Russia strikes regional administrative building in Mykolaiv, says governor



In an interview Sunday with Russian journalists, Ukrainian President Volodymyr Zelensky spoke at length about an important point in potential peace negotiations: the possibility of neutrality for Ukraine. 

“We are ready to accept this,” Zelensky said. “This is the most important point.”  

Zelensky and Ukrainian officials have long said they are willing to talk about neutrality for Ukraine if NATO is not ready to accept the country as a member of the alliance. 

That, in theory, would meet one of the demands of Russian President Vladimir Putin: that Ukraine gives up its NATO aspirations. 

But it’s not as simple as that. Zelensky has also made it clear that Ukraine would reject “neutrality” without legally binding security guarantees. And with Ukraine under invasion by Russia, the Ukrainian leader has said he isn’t interested in empty promises. 

“I’m interested in making sure it’s not just another piece of paper a la the Budapest Memorandum,” he said. 

Zelensky was referring to a little-remembered moment in post-Cold War history. With the collapse of the USSR, Ukraine – on paper at least – came into possession of the world’s third-largest nuclear stockpile.

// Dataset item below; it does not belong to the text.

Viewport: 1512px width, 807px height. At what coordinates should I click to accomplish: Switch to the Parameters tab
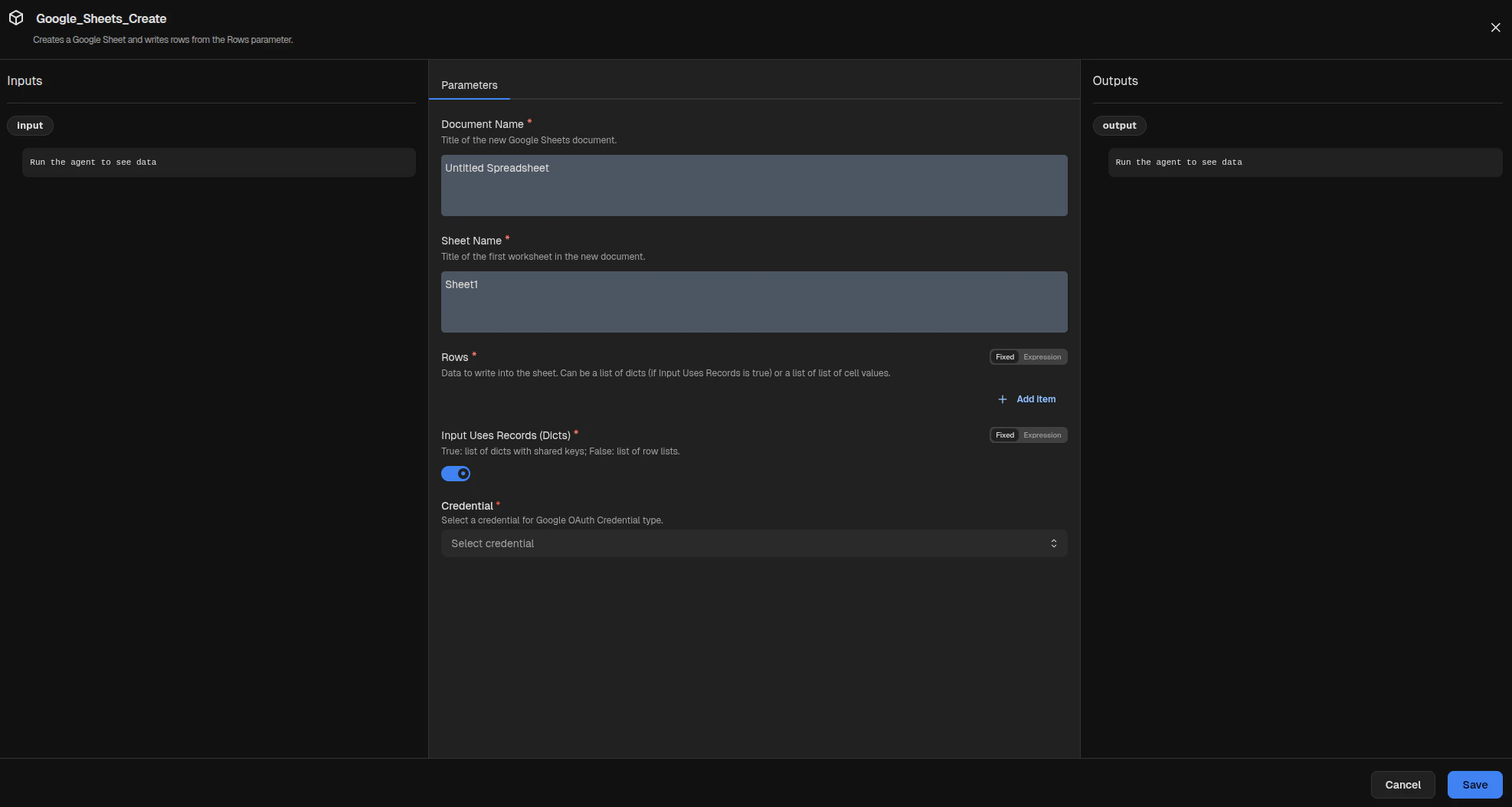[469, 85]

Russia did maintain operational control of those weapons, but Ukraine signed an agreement in 1994 to give up the nuclear weapons stationed on its territory in exchange for security guarantees, including the protection of the territorial integrity and political independence of Ukraine. That’s something Russia, a signatory to the Budapest Memorandum, decisively trampled on with the annexation of Crimea in 2014 and the invasion of Ukraine in February. 

Mykhailo Podolyak, a senior adviser to Zelensky, has said that security guarantees must, in essence, include a commitment from guarantors to assist Ukraine in the event of aggression.  

And it’s important to add that neutrality – of a sort that Putin might find palatable – is not something Zelensky can simply offer up. Aspiration to NATO membership is enshrined in Ukraine’s constitution. 

That’s where Zelensky gave Russian interviewers a bit of a lesson in Ukraine’s democratic processes. Security guarantees, he explained, would have to be followed by a referendum in Ukraine.  

“Why? Because we have a law about referendums,” Zelensky said. “We have passed it. Changes of this or that status… And security guarantees presuppose constitutional changes. You understand, don’t you? Constitutional changes.” 

And therein lies the difference. Russia has a political system built around one man — Putin — and Zelensky is the head of a democratic state. Even if neutrality is on the negotiating table, the Ukrainian people will have to have their say.